22. Menikah?

1.3K 142 7
                                    

Setelah kejadian siang itu, Marva dan Jean jadi benar-benar canggung. Saat Marva keluar kamar mandi, Jean sudah tidak ada di kamarnya, malah Hayden yang ada di sana.

"Jean baru aja keluar, Bang. Mana mukanya kusut banget. Marahan lo berdua?"

"Ngga."

Saat pesta malam hari di pernikahan Yudha dan Wian, keduanya benar-benar hampir tak bertatap muka. Setiap mata mereka saling tatap, maka secepatnya mereka akan memalingkan wajah masing-masing. Saat mengobrol, mereka juga tak saling menatap.

"Mau ice cream?"

"Ngga, dingin."

"Oke."

Bahkan sampai mereka sudah kembali dari Skotlandia, mereka masih jarang mengobrol. Jean juga lebih memilih berangkat sekolah sendiri atau bersama Joan dan Juan daripada bersama Marva. Mereka yang sebelumnya sering terlihat bersama di kantin, sekarang hanya ada Jean di sana, Marva lebih memilih belajar di perpustakaan.

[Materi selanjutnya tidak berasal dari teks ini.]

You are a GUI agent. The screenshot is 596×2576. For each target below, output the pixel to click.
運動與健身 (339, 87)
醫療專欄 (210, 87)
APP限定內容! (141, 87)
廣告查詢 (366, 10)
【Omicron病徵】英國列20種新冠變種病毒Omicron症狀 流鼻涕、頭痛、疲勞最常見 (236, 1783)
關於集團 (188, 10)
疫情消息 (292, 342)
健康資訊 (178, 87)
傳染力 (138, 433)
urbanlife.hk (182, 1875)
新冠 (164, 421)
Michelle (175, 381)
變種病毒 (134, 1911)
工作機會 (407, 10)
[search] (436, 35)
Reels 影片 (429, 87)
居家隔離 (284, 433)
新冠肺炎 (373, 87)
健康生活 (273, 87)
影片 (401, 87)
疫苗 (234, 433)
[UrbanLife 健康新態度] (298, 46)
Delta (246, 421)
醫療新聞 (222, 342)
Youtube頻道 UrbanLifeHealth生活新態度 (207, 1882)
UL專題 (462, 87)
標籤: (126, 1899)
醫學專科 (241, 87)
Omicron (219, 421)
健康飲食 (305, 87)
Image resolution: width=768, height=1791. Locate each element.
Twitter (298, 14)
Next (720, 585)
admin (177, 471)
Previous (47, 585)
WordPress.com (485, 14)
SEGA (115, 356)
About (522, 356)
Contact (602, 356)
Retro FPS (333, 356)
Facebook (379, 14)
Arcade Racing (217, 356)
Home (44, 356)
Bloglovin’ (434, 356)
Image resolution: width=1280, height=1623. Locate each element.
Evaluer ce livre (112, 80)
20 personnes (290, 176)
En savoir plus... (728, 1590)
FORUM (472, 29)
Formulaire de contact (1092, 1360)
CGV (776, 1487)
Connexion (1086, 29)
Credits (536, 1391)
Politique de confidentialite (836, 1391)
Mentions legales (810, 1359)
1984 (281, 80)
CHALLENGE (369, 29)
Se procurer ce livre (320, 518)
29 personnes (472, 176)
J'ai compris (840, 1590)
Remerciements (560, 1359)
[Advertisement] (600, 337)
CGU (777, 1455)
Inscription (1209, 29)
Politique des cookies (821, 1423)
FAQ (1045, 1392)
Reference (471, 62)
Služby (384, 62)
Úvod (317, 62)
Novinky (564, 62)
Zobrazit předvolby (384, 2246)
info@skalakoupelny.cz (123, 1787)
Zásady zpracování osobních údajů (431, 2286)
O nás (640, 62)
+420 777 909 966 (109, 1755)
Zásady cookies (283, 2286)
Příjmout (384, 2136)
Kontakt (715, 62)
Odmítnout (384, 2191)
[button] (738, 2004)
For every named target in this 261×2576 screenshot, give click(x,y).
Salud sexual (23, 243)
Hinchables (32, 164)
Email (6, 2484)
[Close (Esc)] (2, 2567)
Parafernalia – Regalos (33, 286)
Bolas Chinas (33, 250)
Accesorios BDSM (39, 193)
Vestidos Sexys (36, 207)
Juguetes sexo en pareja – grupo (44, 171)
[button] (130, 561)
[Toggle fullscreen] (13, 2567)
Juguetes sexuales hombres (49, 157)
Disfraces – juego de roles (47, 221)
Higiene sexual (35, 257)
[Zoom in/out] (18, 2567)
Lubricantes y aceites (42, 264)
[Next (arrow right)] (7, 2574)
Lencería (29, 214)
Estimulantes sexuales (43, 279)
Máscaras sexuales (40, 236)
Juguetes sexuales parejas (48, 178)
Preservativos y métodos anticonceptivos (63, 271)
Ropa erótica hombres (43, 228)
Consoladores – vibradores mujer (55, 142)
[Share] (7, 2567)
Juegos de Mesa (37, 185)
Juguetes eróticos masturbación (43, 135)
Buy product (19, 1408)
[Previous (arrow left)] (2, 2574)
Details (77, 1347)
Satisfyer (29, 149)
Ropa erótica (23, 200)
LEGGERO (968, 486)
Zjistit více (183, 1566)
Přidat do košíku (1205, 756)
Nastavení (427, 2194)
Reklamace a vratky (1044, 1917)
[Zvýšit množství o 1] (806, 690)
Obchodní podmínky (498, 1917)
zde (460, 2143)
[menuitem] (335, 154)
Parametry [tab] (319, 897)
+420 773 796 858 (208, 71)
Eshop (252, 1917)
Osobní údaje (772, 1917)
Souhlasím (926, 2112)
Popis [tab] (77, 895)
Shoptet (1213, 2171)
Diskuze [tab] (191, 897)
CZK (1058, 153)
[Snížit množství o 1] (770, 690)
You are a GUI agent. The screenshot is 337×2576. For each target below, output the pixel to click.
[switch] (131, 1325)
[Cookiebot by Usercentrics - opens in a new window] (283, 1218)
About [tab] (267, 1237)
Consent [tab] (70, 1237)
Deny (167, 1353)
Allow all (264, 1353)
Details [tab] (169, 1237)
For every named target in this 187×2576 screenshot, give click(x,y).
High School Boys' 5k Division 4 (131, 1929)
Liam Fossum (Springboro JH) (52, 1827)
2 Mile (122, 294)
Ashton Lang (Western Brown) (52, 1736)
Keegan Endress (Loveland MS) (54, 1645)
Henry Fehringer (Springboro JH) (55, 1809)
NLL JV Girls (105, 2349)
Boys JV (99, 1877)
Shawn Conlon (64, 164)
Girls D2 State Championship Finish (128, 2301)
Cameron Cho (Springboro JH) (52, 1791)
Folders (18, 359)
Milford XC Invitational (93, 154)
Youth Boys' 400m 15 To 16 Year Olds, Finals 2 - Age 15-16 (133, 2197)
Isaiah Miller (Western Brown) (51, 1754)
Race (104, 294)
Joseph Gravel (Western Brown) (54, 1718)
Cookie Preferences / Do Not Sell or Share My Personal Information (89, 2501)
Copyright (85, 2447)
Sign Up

Seperti hari ini, Marva memilih membawa bekal daripada makan di kantin. Kelasnya masih ramai karena banyak siswa memilih menyelesaikan soal yang belum terpecahkan di jam pelajaran tadi.

Tiba-tiba, tepat di depan mejanya yang berada di barisan paling depan, sosok Jean berdiri di sana. Menatapnya dengan tatapan tak biasa, tampak kesal tapi juga sedih(?) entahlah. Kedatangan Jean di sana jelas mengundang rasa penasaran orang-orang tentang hubungan mereka.

"Mau sampe kapan?" Padahal Jean hari kemarin kakinya terluka karena terjatuh dari motor saat balapan. Jalannya saja masih pincang, tapi dia bersikeras untuk berangkat meski tidak diperbolehkan oleh Dirga, Papinya. Marva tak tau, karena Jean memang tidak mengabarinya.

Marva menatap Jean lama. Sampai saat Jean berjalan lebih dekat ke arahnya, Marva baru menyadari bahwa Jean berjalan pincang.

Marva mengernyit tak senang. Ia langsung berdiri menuntun Jean agar duduk di kursinya. "Kaki kamu kenapa?!" Ucapnya baru menyadari bahwa ternyata kaki Jean terbungkus perban.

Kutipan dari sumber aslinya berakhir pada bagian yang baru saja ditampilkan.